• [SHORT TASK] Retype the portion of the comment thread on engine rod ratios below, starting at "Hi. First, congratulations" and ending at "rod length engine.".

• [SUPPLIED PASSAGE]
++++++++++++++++++++
This is awesome this is like a more scientifically consistant Richard Holdner. He does some awesome videos that show the BIG picture but knowing the effects of smaller less considered variables is important.
Awesome as always. What oil did you use? I reckon the difference is down to the side wall loading. Supposedly engine oils with added ZDDP provide better boundary layer performance than conventional oils.
That R/S concept goes from the older OHV V8 stuff. You can see the little drop down low, which is not taken in consideration as it is a high rpm engine. With a longer rod the piston spends more time closer to the spark plug making a better combustion at high RPM, but sucking at low RPM is more abrupt. It would be more pronounced if you had to move a lot of volume like in a V8 engine. The engine can’t suck more than the volume port basically, despite having a lot of pressure waves, it can’t suck in more volume than the dynamic relation of cylinder/cam size.
It must be because of friction why the power gets better with higher rod ratio? Lower rod ratio is favored with undersquare engines, having higher piston speeds and very well flowing cylinder heads, decent headers and intake (either invidual throttle bodies or well designed plenum with single throttle body). Another thing is burn speed on combustion chamber, that may have an effect on how changing rod ratio changes the power / torque curves. I do like to think with higher rod ratio, the piston can be made even shorter because of rod angle. Maybe helping it survive better at extreme pistons speeds.. ? Maybe some day I will know. Thanks for the great video - again!
now you really became my fave channel as i been telling about this to most people and always falls in def ears... weldone I better buy some merch now....
Thanks! This Videos are Gold! So much information in such a compact format, like it :) Would you consider testing Water Methanol Injection? Maybe a simple setup with Aliexpress garden water spray nozzles?
Every time I consider do a k24 or 3sge swap I come to your channel and learn something new about the 4age. Do you have the stock t50 transmission? Could you list the rods. Piston. Cam combo you have? I know you have change them so much I lost track of what works with what
Conventional(?) wisdom says lower rod ratio equals more torque, yes? However, looking at the bottom end of the curve idle hit to say 2-3k rpm doesn’t show that, the 1.58 shows fall off then build, is that correct?
Hi. First, congratulations for the videos you are making: they are extremely interesting and useful too. I have a question: what is the timing advance with 1.58 rod ratio? Thanks
@Riccardo Lari Yeah. The long rod engine I started with the ignition timing 5 degree retarded (less) across the whole map, compared to what it was running on the normal rod length engine.
Interesting! I think is common knowledge that a shorter rod/stroke ratio gives better cylinder filling at midrange. But is this maybe true only for engines that have extreme valve lift and runs at extreme RPMs even with a long stroke? (I'm taking as an example the 4Pistons Honda K27 engine, capable of 10.000rpm with 106mm stroke and over 17mm of intake valve lift).
++++++++++++++++++++
• [DATASET]
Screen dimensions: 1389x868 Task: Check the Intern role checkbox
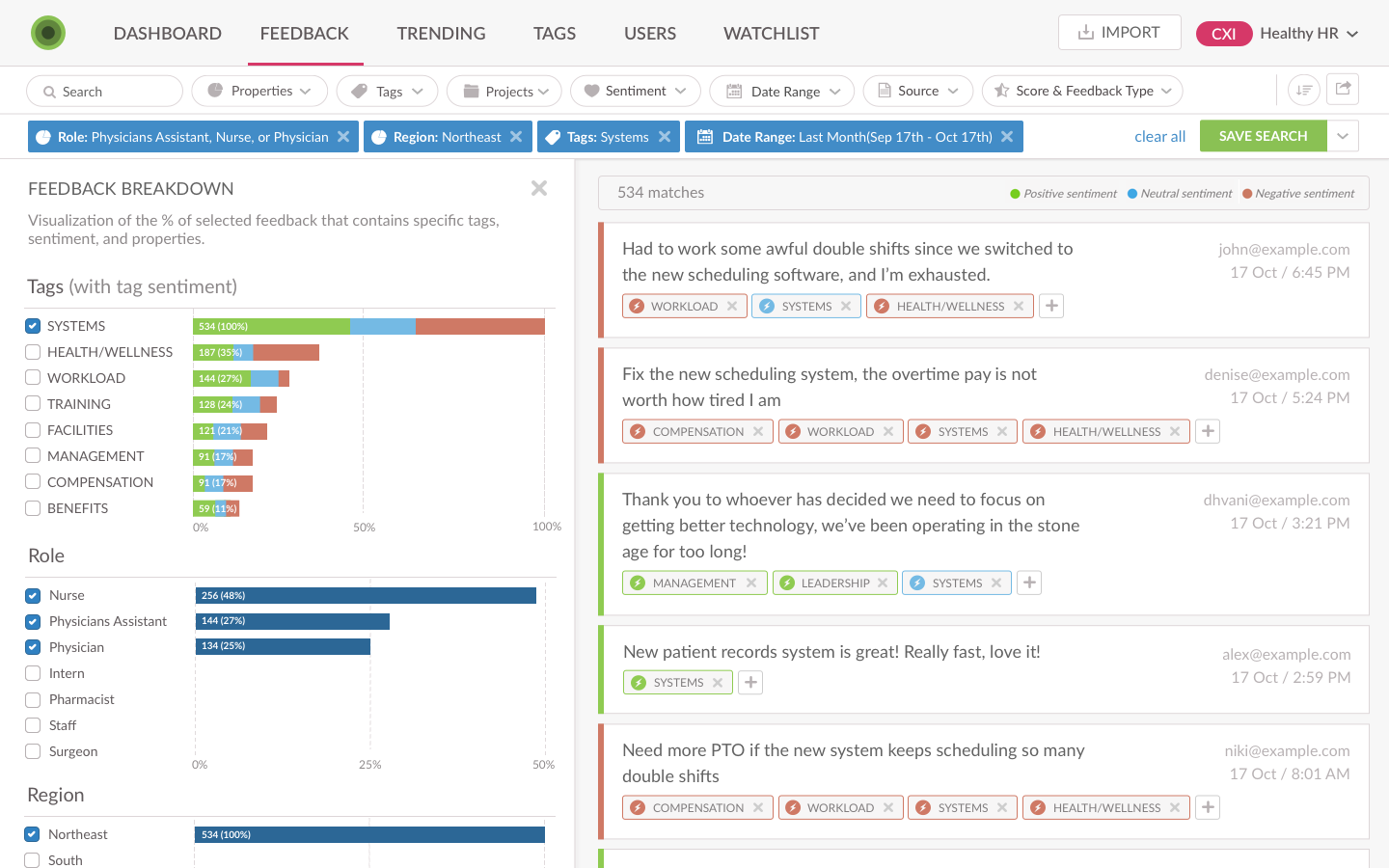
++++++++++++++++++++
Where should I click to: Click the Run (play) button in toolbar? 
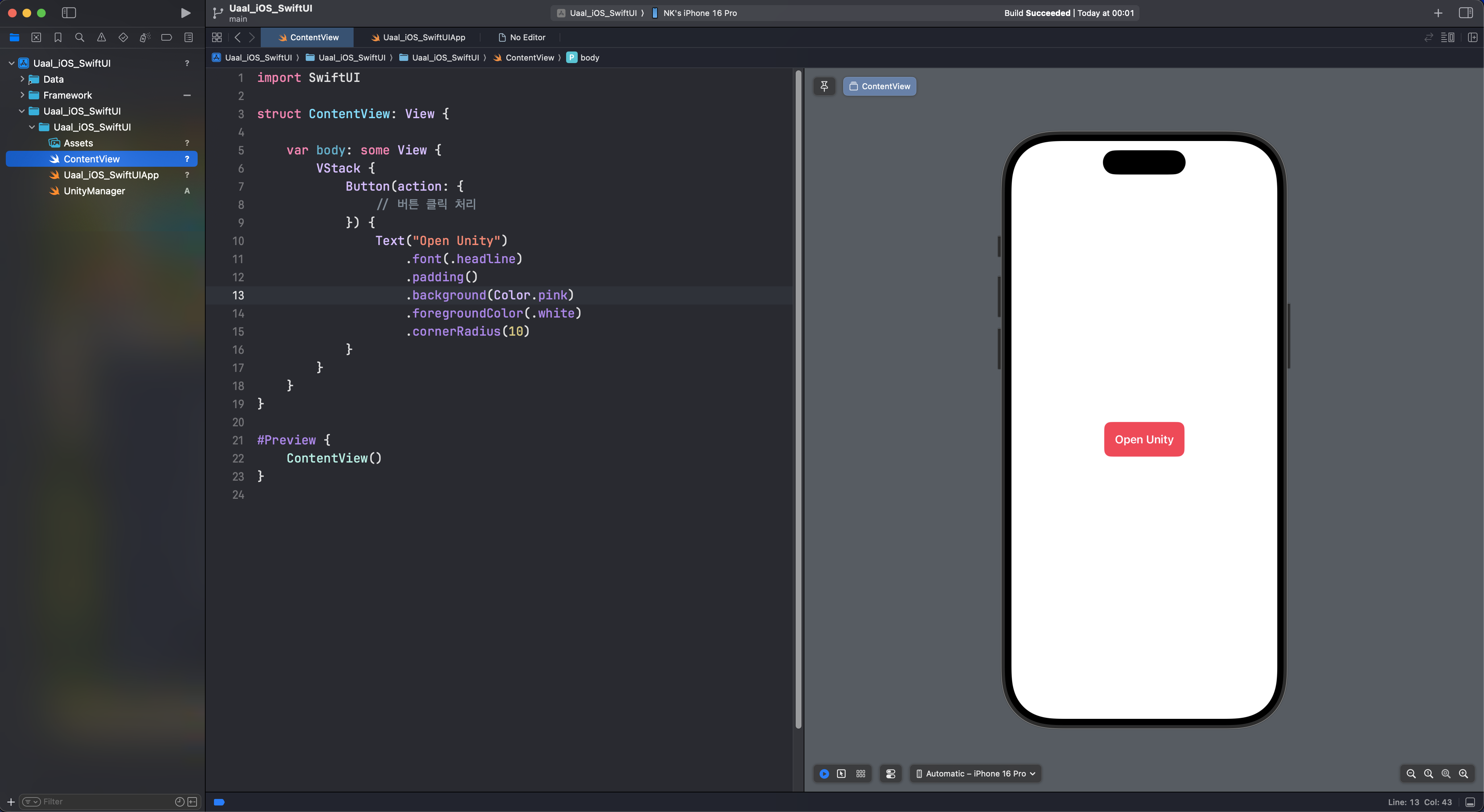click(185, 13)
++++++++++++++++++++
• [REPLY TO THE EXERCISE]
Hi. First, congratulations for the videos you are making: they are extremely interesting and useful too. I have a question: what is the timing advance with 1.58 rod ratio? Thanks
@Riccardo Lari Yeah. The long rod engine I started with the ignition timing 5 degree retarded (less) across the whole map, compared to what it was running on the normal rod length engine.